Plasticity of GPCR is essential for their function since different ligands invoke different rearrangements of receptor structure (for full and partial agonists and also inverse agonists) enabling to signal different processes via stimulatory or inhibitory G-protein or via arrestin. Because there are about 800 types of GPCRs and only a dozen of G proteins and three arrestins there are similarities in activation processes of GPCRs. These processes are ruled by molecular switches: breaking of hydrogen bond or electrostatic interaction or even conformational change of amino acid residue. Some of these switches are interdependent or time dependent and different ligands can activate specific sets of switches.

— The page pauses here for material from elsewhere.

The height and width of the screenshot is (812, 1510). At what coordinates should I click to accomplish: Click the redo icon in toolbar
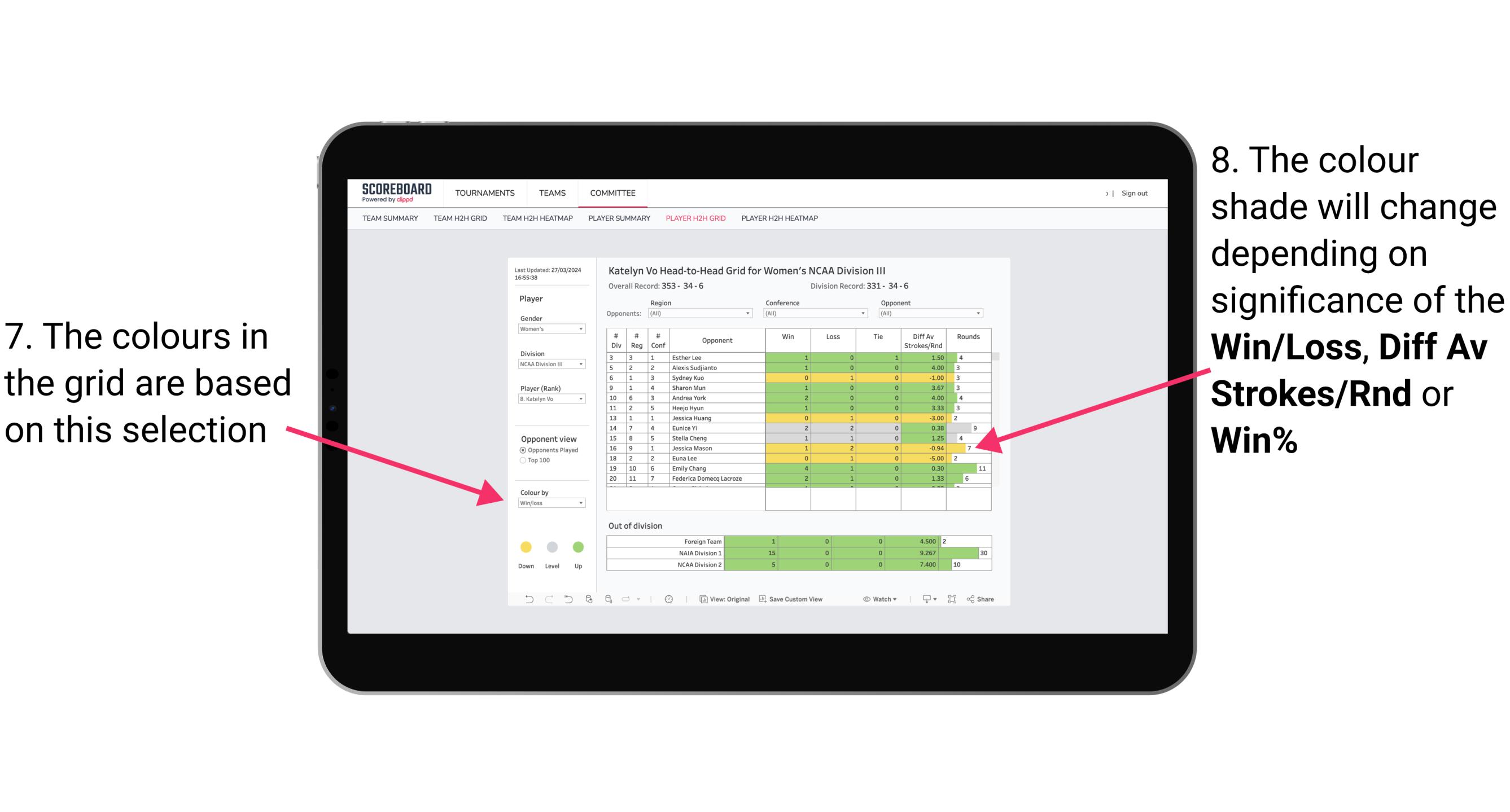pos(540,600)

In this project some of these receptors will be investigated in complexes with agonists up to microsecond time scale to investigate action of molecular switches concurrent with ligand binding. Because most of GPCRs apart from binding diverse ligands are active even without a ligand bound they must exist in different conformations in room temperature with a dynamical balance between them. This raises a question about a stability of GPCRs in the membrane. The nature and location of structural segments responsible for stability can be revealed by unfolding the receptor by pulling it from the membrane. Experimental data from SMFS (Single Molecule Force Spectroscopy) are available for rhodopsin and we plan to simulate unfolding path of rhodopsin to get direct insight what is going on the molecular level during this process and unveil particular roles and interdependence of stable structural segments.